Case-insensitive enumerations

A simple, automated solution for allowing both upper- and lowercase letters

IBM's own XML ace Doug Tidwell offers one curious reader an automated solution for defining a case-insensitive enumeration that's straightforward, standards-compliant, and requires little work on the developer's part. Several code samples are included.

Share:

Doug Tidwell, Senior Programmer, EMC

Senior Programmer Doug Tidwell is IBM's evangelist for Web Services. He was a speaker at the first XML conference in 1997, and has been working with markup languages for more than a decade. He holds a Bachelors Degree in English from the University of Georgia and a Masters Degree in Computer Science from Vanderbilt University. He can be reached at dtidwell@us.ibm.com. You can also see his Web page at ibm.com/developerWorks/speakers/dtidwell/.



01 October 2002

Also available in Japanese

Here at developerWorks, we're always trying to answer your questions and meet your needs. Recently I received the following letter from Tommy Jones of Des Moines, Iowa:


Dear Regis,

Is there any way to do case-insensitive enumerations in XML Schemas? If the valid values for an element are "red," "blue," and "green," we'd like to let our users use any combination of upper- and lowercase letters for those values. We can't find any way in the XML Schema spec that we can define an enumeration that is case-insensitive. Can you help us?

Sincerely,
Tommy Jones of Des Moines, Iowa

Well, Tommy, I've got good news and bad news. The bad news is that you can't do what you want with XML Schema; the good news is that we have an automated solution that's standards-compliant, fairly simple, and shouldn't require any work on your part.

Getting started

First of all, you can't do what you want directly. The way around this problem is to convert the enumerations into a regular expression. Let's say that your schema defines the following datatype:

<xsd:element name="favoriteColor">
  <xsd:simpleType>
    <xsd:restriction base="xsd:string">
      <xsd:enumeration value="red"/>
      <xsd:enumeration value="blue"/>
      <xsd:enumeration value="green"/>
    </xsd:restriction>
  </xsd:simpleType>
</xsd:element>

To do a case-insensitive comparison, you need to convert this into a regular expression that combines all of the valid values. For the value "blue," for example, you'll create a regular expression that says, "This is an upper- or lowercase B, followed by an upper- or lowercase L, followed by an upper- or lowercase U, followed by an upper- or lowercase E." That means the enumerated datatype above should look like this:

<xsd:element name="favoriteColor">
  <xsd:simpleType>
    <xsd:restriction base="xsd:string">
      <xsd:pattern value="((B|b)(L|l)(U|u)(E|e)) | 
                          ((G|g)(R|r)(E|e)(E|e)(N|n)) | 
                          ((R|r)(E|e)(D|d))"/>
    </xsd:restriction>
  </xsd:simpleType>
</xsd:element>

This regular expression matches "blue,""BlUE,""bLUe," and any other combination of upper- and lowercase letters that spell the word blue. (You could also solve this problem by generating a set of <xsd:enumeration> elements that define all the combinations of upper- and lowercase letters, but that would be much larger than the regular expression, especially if the valid values were long strings.)


Even better news

Because an XML Schema is itself an XML document, you can write a style sheet that converts the enumeration markup into the regular expression you just looked at. To do this, you need to find all of the <xsd:restriction> elements that are based on the xsd:string datatype and contain <xsd:enumeration> elements. What you want is a style sheet that copies all of the existing schema except the <xsd:restriction> elements you're looking for. You'll then add a rule that defines how to transform the <xsd:enumeration> elements.

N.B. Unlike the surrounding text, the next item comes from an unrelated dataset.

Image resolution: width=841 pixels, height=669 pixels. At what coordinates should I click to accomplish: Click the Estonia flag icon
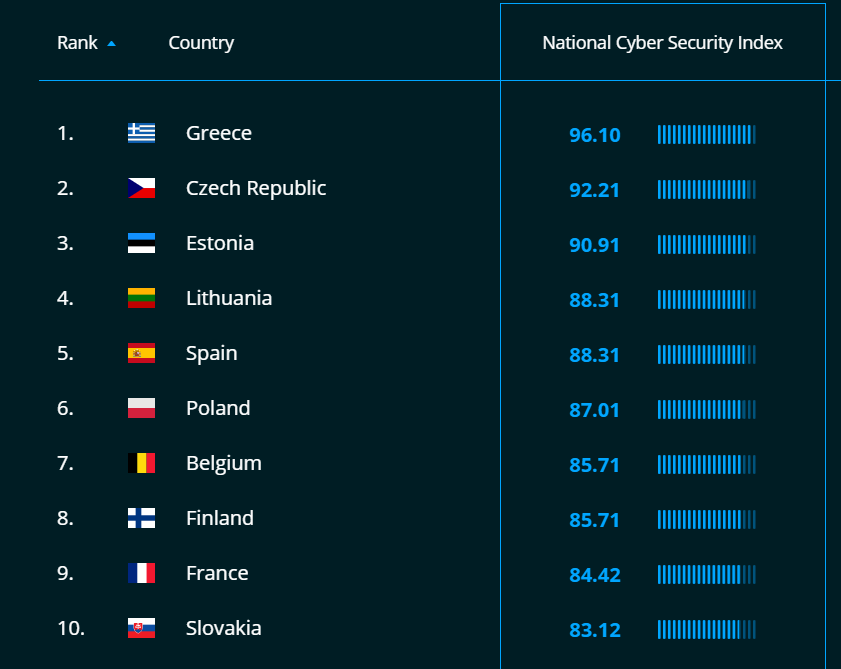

Here's a style sheet that defines the basic rule for copying an XML document. This will be the default rule used for everything in the source document; in a minute, you'll add the rule for transforming the <xsd:restriction> elements.

<?xml version="1.0" ?>
<xsl:stylesheet version="1.0"
  xmlns:xsl="http://www.w3.org/1999/XSL/Transform"
  xmlns:xsd="http://www.w3.org/2001/XMLSchema">

  <xsl:template match="*|@*|text()|comment()|processing-instruction()">
    <xsl:copy>
      <xsl:apply-templates select="*|@*|text()|comment()| 
                                   processing-instruction()" />
    </xsl:copy>
  </xsl:template>

  <!-- Add the stuff that handles the enumerations here. -->

</xsl:stylesheet>

Now you just have to write the template that transforms the <xsd:restriction> elements. Here's the XPath expression that selects the elements:

<xsl:template match="xsd:restriction[@base='xsd:string']
                     [count(xsd:enumeration) > 0]">

If you're not familiar with XPath syntax, this tells the style sheet processor to select all of the <xsd:restriction> elements that have a base='xsd:string' attribute and contain at least one <xsd:enumeration> element. The algorithm you'll follow for each <xsd:enumeration> element inside the <xsd:restriction> element is:

  1. Write a left parenthesis.
  2. Write the upper- and lowercase values of each letter.
  3. Write a right parenthesis.
  4. If this isn't the last <xsd:enumeration>, add a vertical bar.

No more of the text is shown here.